[Data items]
>>

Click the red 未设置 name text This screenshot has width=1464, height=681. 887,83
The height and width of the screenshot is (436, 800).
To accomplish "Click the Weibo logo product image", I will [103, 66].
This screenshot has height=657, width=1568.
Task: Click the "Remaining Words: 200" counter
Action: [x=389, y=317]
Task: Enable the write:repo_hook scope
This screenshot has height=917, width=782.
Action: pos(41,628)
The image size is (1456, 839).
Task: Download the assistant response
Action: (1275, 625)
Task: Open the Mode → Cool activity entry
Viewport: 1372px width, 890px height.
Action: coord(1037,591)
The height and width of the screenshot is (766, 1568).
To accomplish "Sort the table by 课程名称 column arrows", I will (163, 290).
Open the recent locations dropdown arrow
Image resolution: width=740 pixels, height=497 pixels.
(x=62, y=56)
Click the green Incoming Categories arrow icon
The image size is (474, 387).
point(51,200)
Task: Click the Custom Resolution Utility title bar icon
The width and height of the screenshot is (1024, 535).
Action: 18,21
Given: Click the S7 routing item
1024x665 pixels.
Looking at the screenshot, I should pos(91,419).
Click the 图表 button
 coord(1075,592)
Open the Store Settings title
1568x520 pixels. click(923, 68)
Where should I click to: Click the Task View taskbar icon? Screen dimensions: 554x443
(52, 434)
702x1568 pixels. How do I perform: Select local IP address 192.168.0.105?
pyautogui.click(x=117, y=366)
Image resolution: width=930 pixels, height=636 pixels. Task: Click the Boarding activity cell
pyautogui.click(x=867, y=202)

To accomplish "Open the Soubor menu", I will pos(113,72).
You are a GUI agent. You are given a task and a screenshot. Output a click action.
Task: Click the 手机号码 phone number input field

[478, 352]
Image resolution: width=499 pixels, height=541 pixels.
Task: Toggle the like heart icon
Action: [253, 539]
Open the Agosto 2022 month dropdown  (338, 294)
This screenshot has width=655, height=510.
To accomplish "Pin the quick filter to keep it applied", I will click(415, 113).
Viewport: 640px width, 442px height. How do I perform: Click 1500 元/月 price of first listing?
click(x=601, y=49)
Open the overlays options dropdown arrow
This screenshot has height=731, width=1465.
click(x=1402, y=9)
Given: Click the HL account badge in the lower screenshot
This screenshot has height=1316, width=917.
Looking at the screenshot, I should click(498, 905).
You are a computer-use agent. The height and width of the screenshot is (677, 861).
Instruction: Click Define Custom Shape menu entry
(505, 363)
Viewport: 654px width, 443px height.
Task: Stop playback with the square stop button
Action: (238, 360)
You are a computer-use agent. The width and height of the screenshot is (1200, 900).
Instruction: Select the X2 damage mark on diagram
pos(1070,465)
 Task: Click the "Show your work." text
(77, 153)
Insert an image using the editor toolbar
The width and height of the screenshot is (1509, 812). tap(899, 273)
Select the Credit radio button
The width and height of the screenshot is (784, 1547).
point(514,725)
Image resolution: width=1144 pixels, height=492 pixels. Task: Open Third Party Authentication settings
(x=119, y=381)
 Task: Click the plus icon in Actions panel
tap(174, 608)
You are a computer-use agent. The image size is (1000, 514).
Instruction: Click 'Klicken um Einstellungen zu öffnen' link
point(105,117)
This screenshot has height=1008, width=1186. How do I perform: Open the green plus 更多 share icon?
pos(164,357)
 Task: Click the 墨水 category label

<<

Goal of the exercise: The data above should be reproduced in full and exactly.

Problem solution:
Click the red 未设置 name text This screenshot has width=1464, height=681. 887,83
The height and width of the screenshot is (436, 800).
To accomplish "Click the Weibo logo product image", I will [103, 66].
This screenshot has height=657, width=1568.
Task: Click the "Remaining Words: 200" counter
Action: [x=389, y=317]
Task: Enable the write:repo_hook scope
This screenshot has height=917, width=782.
Action: pos(41,628)
The image size is (1456, 839).
Task: Download the assistant response
Action: (1275, 625)
Task: Open the Mode → Cool activity entry
Viewport: 1372px width, 890px height.
Action: coord(1037,591)
The height and width of the screenshot is (766, 1568).
To accomplish "Sort the table by 课程名称 column arrows", I will (163, 290).
Open the recent locations dropdown arrow
Image resolution: width=740 pixels, height=497 pixels.
(x=62, y=56)
Click the green Incoming Categories arrow icon
The image size is (474, 387).
point(51,200)
Task: Click the Custom Resolution Utility title bar icon
The width and height of the screenshot is (1024, 535).
Action: 18,21
Given: Click the S7 routing item
1024x665 pixels.
Looking at the screenshot, I should pos(91,419).
Click the 图表 button
 coord(1075,592)
Open the Store Settings title
1568x520 pixels. click(923, 68)
Where should I click to: Click the Task View taskbar icon? Screen dimensions: 554x443
(52, 434)
702x1568 pixels. How do I perform: Select local IP address 192.168.0.105?
pyautogui.click(x=117, y=366)
Image resolution: width=930 pixels, height=636 pixels. Task: Click the Boarding activity cell
pyautogui.click(x=867, y=202)

To accomplish "Open the Soubor menu", I will pos(113,72).
You are a GUI agent. You are given a task and a screenshot. Output a click action.
Task: Click the 手机号码 phone number input field

[478, 352]
Image resolution: width=499 pixels, height=541 pixels.
Task: Toggle the like heart icon
Action: [253, 539]
Open the Agosto 2022 month dropdown  (338, 294)
This screenshot has width=655, height=510.
To accomplish "Pin the quick filter to keep it applied", I will click(415, 113).
Viewport: 640px width, 442px height. How do I perform: Click 1500 元/月 price of first listing?
click(x=601, y=49)
Open the overlays options dropdown arrow
This screenshot has height=731, width=1465.
click(x=1402, y=9)
Given: Click the HL account badge in the lower screenshot
This screenshot has height=1316, width=917.
Looking at the screenshot, I should click(498, 905).
You are a computer-use agent. The height and width of the screenshot is (677, 861).
Instruction: Click Define Custom Shape menu entry
(505, 363)
Viewport: 654px width, 443px height.
Task: Stop playback with the square stop button
Action: (238, 360)
You are a computer-use agent. The width and height of the screenshot is (1200, 900).
Instruction: Select the X2 damage mark on diagram
pos(1070,465)
 Task: Click the "Show your work." text
(77, 153)
Insert an image using the editor toolbar
The width and height of the screenshot is (1509, 812). tap(899, 273)
Select the Credit radio button
The width and height of the screenshot is (784, 1547).
point(514,725)
Image resolution: width=1144 pixels, height=492 pixels. Task: Open Third Party Authentication settings
(x=119, y=381)
 Task: Click the plus icon in Actions panel
tap(174, 608)
You are a computer-use agent. The image size is (1000, 514).
Instruction: Click 'Klicken um Einstellungen zu öffnen' link
point(105,117)
This screenshot has height=1008, width=1186. How do I perform: Open the green plus 更多 share icon?
pos(164,357)
 Task: Click the 墨水 category label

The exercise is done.